[squid-users] help me optimising caching or increasing hit ratio
Amos Jeffries
squid3 at treenet.co.nz
Tue Feb 21 21:57:47 UTC 2017
On 22/02/2017 3:42 a.m., --Ahmad-- wrote:
> I’m using squid 3.5.2
Please ugrade to at least 3.5.19 (current release is 3.5.24). There have
been quite a few security issues fixed, and the 3.5 does caching a *lot*
better than it did in those early releases.

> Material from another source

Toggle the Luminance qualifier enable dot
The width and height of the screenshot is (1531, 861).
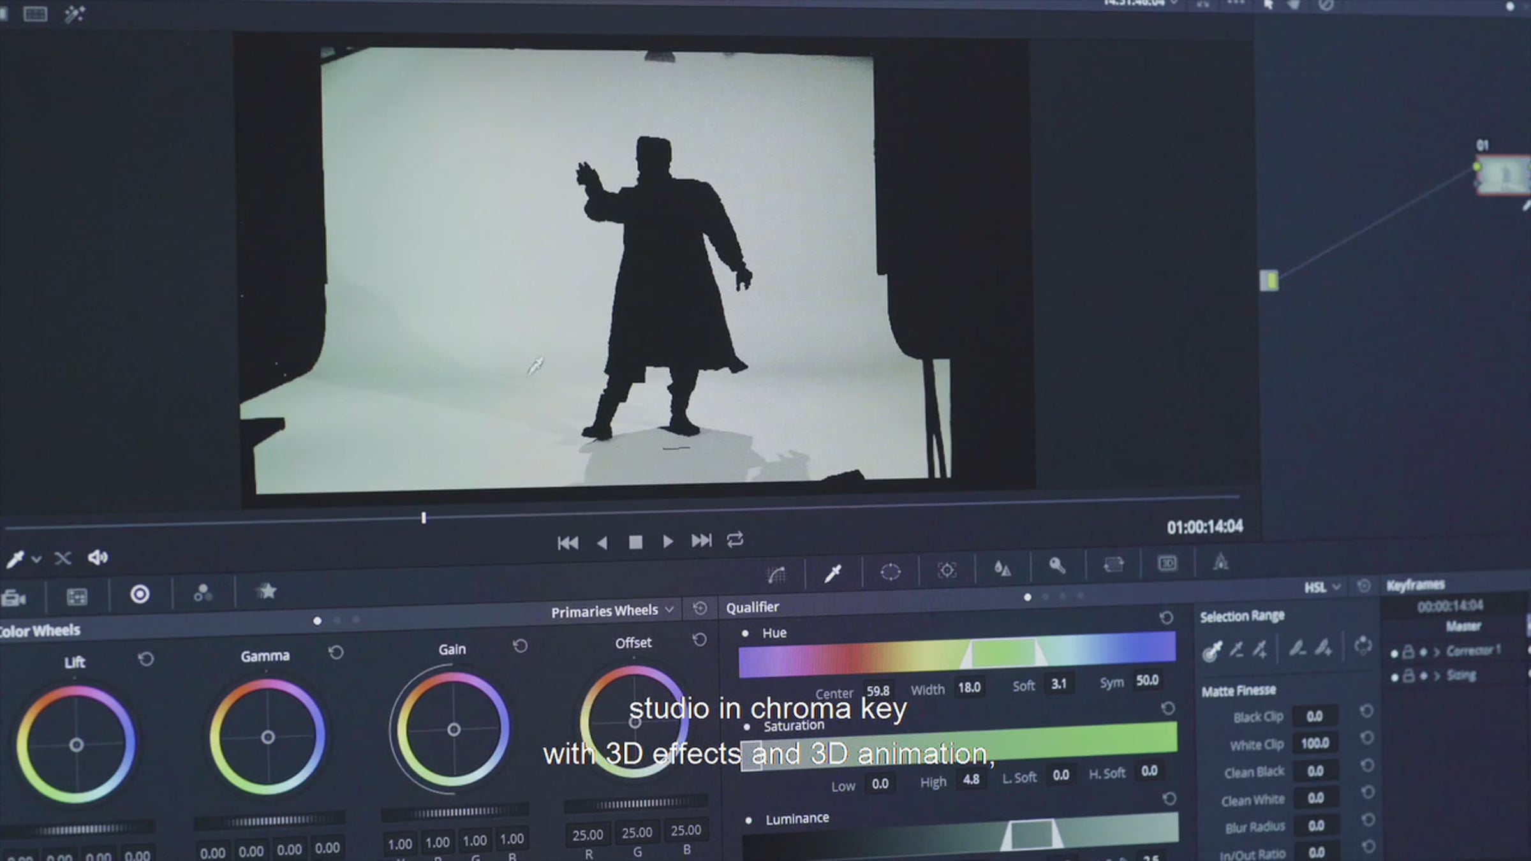(x=749, y=820)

> and I’m browsing the same website many times but no “HIT” in logs !!!
>
> already enabled https and cert imported .
>
> plz help me why i don’t see HITs in my access.log ?
>
3.5 supports HTTP/1.1 caching nowdays. The days of determining
performance from "HIT" being in the logs is long ago past - majority of
cached data transactison involves "REFRESH" actions these days.
If you want to see what your caching performance is like you need to use
a log analysis tool that understands the REFRESH codes, or use the
cachemgr 'info' report summary of HIT-ratio's.
> there are some sites I’m very interested with like ==> https://www.ruzivodigitallearning.co.zw.com
>
> plz have a look on my config below and advise me with best options to optimise caching and hit ratio increase
>
> cheers
>
> ==============
> here is my config
> root at portablecloud-3011:~# cat /etc/squid/squid.conf
> acl wu dstdom_regex \.download\.windowsupdate\.com$
> acl wu-rejects dstdom_regex stats
> acl GET method GET
> cache_peer 127.0.0.1 parent 8080 0 proxy-only no-tproxy no-digest no-query no-netdb-exchange name=ms1
> cache_peer_access ms1 allow GET wu !wu-rejects
> cache_peer_access ms1 deny all
> never_direct allow GET wu !wu-rejects
> never_direct deny all
>
> ########################################
> visible_hostname pcloud
> acl ip1 myip 10.1.0.1
> acl ip2 myip 192.168.10.210
> tcp_outgoing_address 192.168.10.210 ip1
> tcp_outgoing_address 192.168.10.210 ip2
> #
> # Recommended minimum configuration:
> #
>
> # Example rule allowing access from your local networks.
> # Adapt to list your (internal) IP networks from where browsing
> # should be allowed
> acl localnet src 10.0.0.0/8 # RFC1918 possible internal network
> acl localnet src 172.16.0.0/12 # RFC1918 possible internal network
> acl localnet src 192.168.0.0/16 # RFC1918 possible internal network
> acl localnet src fc00::/7 # RFC 4193 local private network range
> acl localnet src fe80::/10 # RFC 4291 link-local (directly plugged) machines
>
> acl SSL_ports port 443
> acl Safe_ports port 80 # http
> acl Safe_ports port 21 # ftp
> acl Safe_ports port 443 # https
> acl Safe_ports port 70 # gopher
> acl Safe_ports port 210 # wais
> acl Safe_ports port 1025-65535 # unregistered ports
> acl Safe_ports port 280 # http-mgmt
> acl Safe_ports port 488 # gss-http
> acl Safe_ports port 591 # filemaker
> acl Safe_ports port 777 # multiling http
> acl CONNECT method CONNECT
>
> #
> # Recommended minimum Access Permission configuration:
> #
> # Deny requests to certain unsafe ports
> http_access deny !Safe_ports
>
> # Deny CONNECT to other than secure SSL ports
> http_access deny CONNECT !SSL_ports
> http_access allow CONNECT
> # Only allow cachemgr access from localhost
> http_access allow localhost manager
> http_access deny manager
>
> # We strongly recommend the following be uncommented to protect innocent
> # web applications running on the proxy server who think the only
> # one who can access services on "localhost" is a local user
> #http_access deny to_localhost
>
> #
> # INSERT YOUR OWN RULE(S) HERE TO ALLOW ACCESS FROM YOUR CLIENTS
> #
>
> # Example rule allowing access from your local networks.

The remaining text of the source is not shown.